Solving the 84% Empty Heatmap: Historical Data Aggregation in Stentorosaur
Our 90-day status heatmap looked great in mockups. In production, it was 84% empty. Here's how we fixed it with daily summary aggregation.
The Problem: 84% Empty
Stentorosaur's status page includes a 90-day heatmap showing system health over time. Each cell represents a day, colored by uptime percentage. The component rendered beautifully—except it only showed 14 days of actual data.
Day 1 Day 14 Day 90
[██████████████] [░░░░░░░░░░░░░░░░░░░░░░░░░░░░░░░░░░░░░░]
↑ ↑
Actual data Empty (no data)
16% 84%
Root cause: The heatmap read from current.json, which contains a rolling 14-day window. Individual health check readings aren't aggregated—they're just raw timestamps and latencies.

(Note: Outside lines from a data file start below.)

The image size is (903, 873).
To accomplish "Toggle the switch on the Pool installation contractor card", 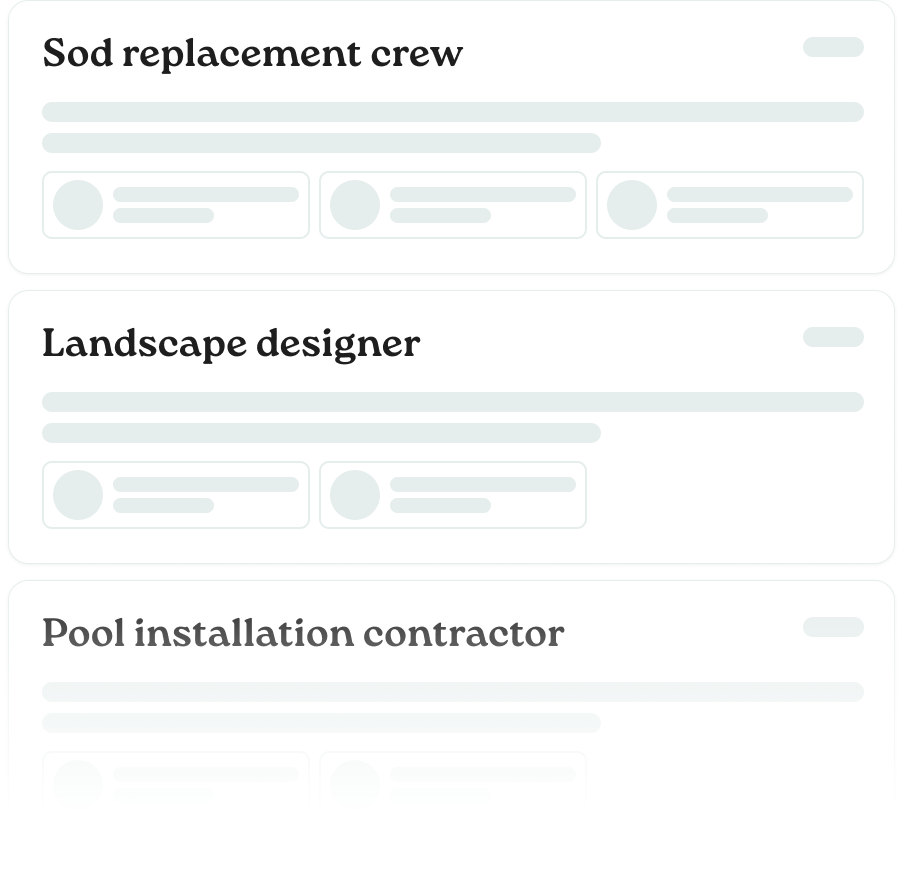I will point(833,627).
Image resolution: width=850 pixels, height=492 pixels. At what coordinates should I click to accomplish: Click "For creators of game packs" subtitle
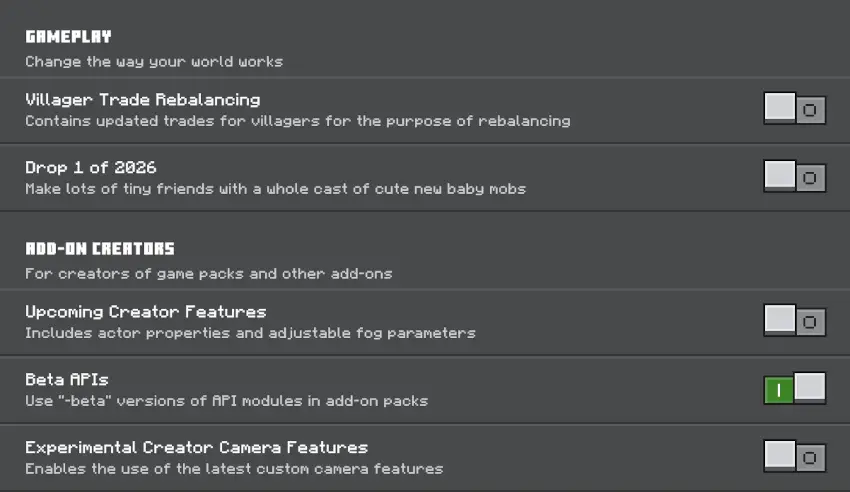click(x=208, y=273)
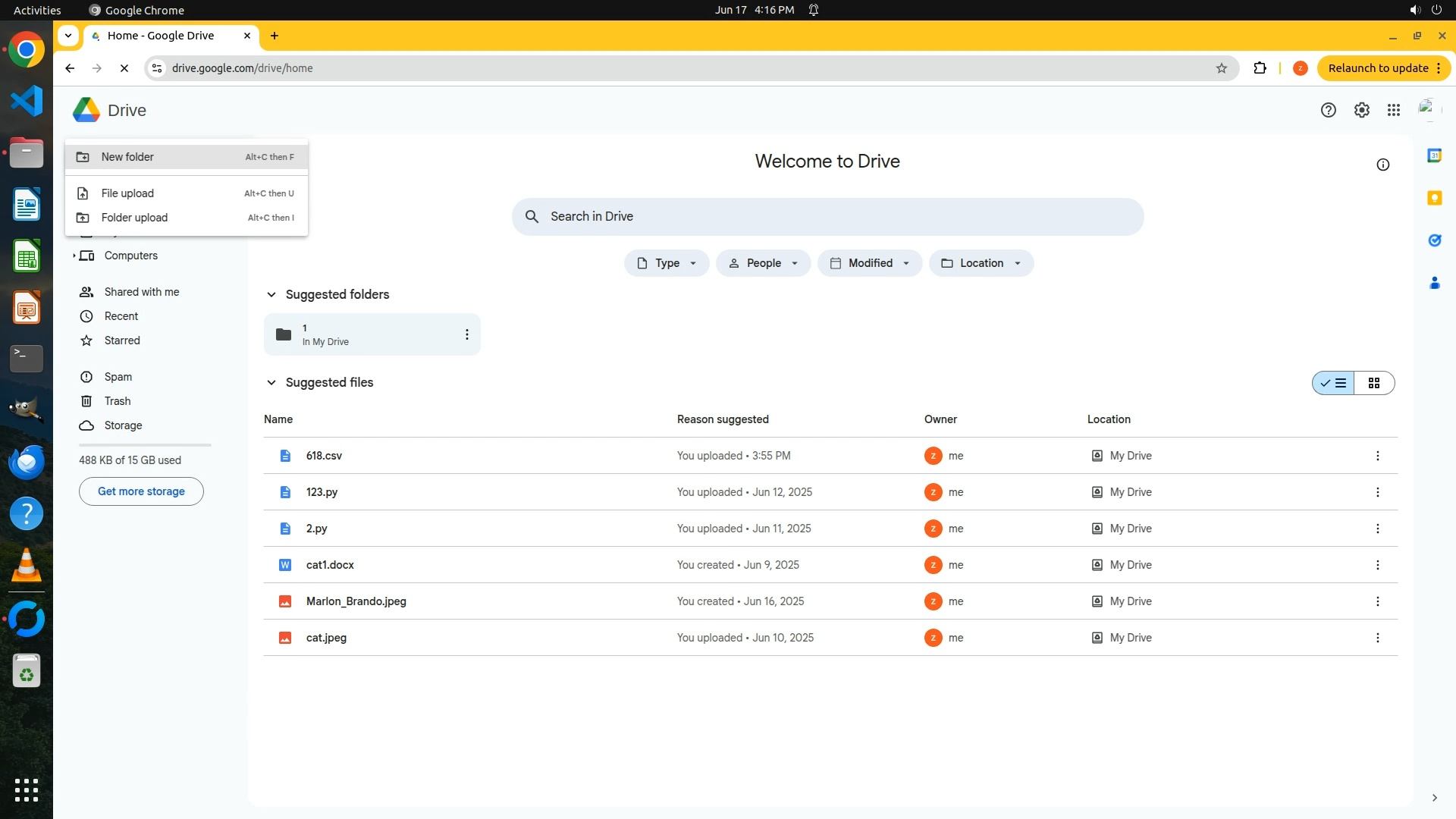The image size is (1456, 819).
Task: Switch to grid layout view
Action: tap(1373, 383)
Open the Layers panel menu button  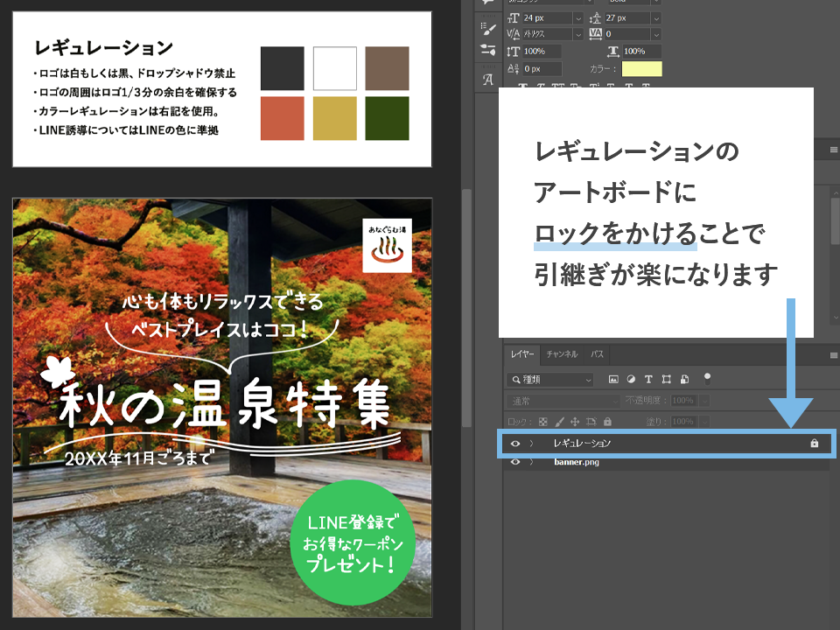pos(833,355)
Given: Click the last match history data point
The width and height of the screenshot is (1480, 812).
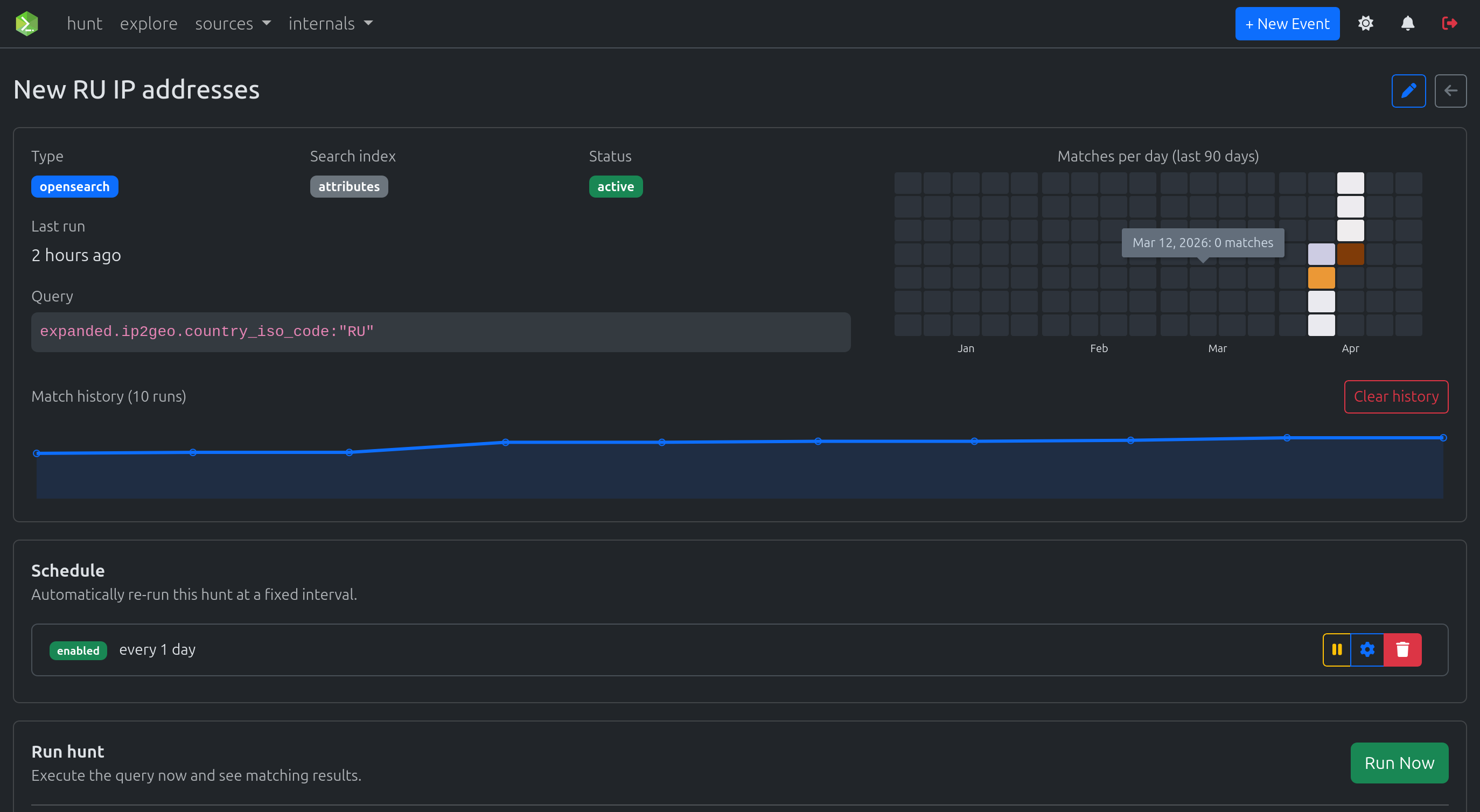Looking at the screenshot, I should [x=1442, y=438].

Loading 90 days of raw JSONL archives on every page load wasn't an option:
- 90 days × 144 checks/day × 5 systems = 64,800 entries
- ~2.5MB uncompressed JSON
- 3-5 second load times on mobile
We needed aggregated daily summaries.
Solution Landscape
We evaluated four approaches:
| Option | Description | Trade-offs |
|---|---|---|
| A. Expand current.json | Keep 90 days in rolling window | File grows to 2MB+, slow loads |
| B. Build-time aggregation | Aggregate in Docusaurus plugin | Works, but requires rebuild for updates |
| C. Client-side aggregation | Fetch archives, aggregate in browser | 2MB+ download, 3-5s compute |
| D. Daily summary file | Pre-aggregate to daily-summary.json | ~15KB file, fast loads |
We chose Option D: generate a daily-summary.json file during each monitoring run.
The Daily Summary Schema
{
"version": 1,
"lastUpdated": "2026-01-01T12:00:00Z",
"windowDays": 90,
"services": {
"api": [
{
"date": "2025-12-31",
"uptimePct": 0.993,
"avgLatencyMs": 145,
"p95LatencyMs": 320,
"checksTotal": 144,
"checksPassed": 143,
"incidentCount": 1
}
],
"website": [...]
}
}
Each entry is ~100 bytes. 90 days × 5 services = ~45KB. Compression brings it under 15KB.
Key design decisions:
-
P95 latency reveals consistent slowness: Averages mask tail latency. If 10% of requests are slow (14/144 checks), P95 surfaces that degradation while averages smooth it over. For catching rare single-check failures, we also track Max latency in the raw data.
-
Incident count per day: Counting up→down transitions surfaces flapping issues that uptime percentage masks. A service with 99% uptime but 10 incidents is worse than one with 99% uptime and 1 long outage.
-
Schema versioning: The
versionfield enables future migrations without breaking old clients. -
UTC for all dates: All date keys use UTC to avoid timezone boundary confusion. A user in Tokyo and a server in Oregon both reference the same "2025-12-31" day.
The Stale Today Problem
Here's a subtle bug we almost shipped:
Daily Summary (generated at midnight UTC):
2025-12-31: uptimePct=0.993
Current time: 2025-12-31 at 6pm UTC
Today's reality: 3 more outages since summary was generated
If we only read daily-summary.json, today's data is stale. The solution: hybrid read pattern.
Hybrid Read Pattern
The useDailySummary hook fetches both files in parallel:
export function useDailySummary(options: UseDailySummaryOptions): UseDailySummaryResult {
const { baseUrl, serviceName, days = 90 } = options;
useEffect(() => {
// Fetch both files in parallel
const [summaryResponse, currentResponse] = await Promise.all([
fetch(`${baseUrl}/daily-summary.json`).catch(() => null),
fetch(`${baseUrl}/current.json`).catch(() => null),
]);
// Handle responses...
}, [baseUrl]);
// Merge: today from current.json, history from summary
const mergedData = useMemo(() => {
const today = new Date().toISOString().split('T')[0];
const entries: DailySummaryEntry[] = [];
// Aggregate today's readings from current.json
const todayReadings = groupReadingsByDate(currentData, serviceName).get(today);
if (todayReadings?.length > 0) {
entries.push(aggregateDayReadings(today, todayReadings));
}
// Add historical entries (excluding today if present)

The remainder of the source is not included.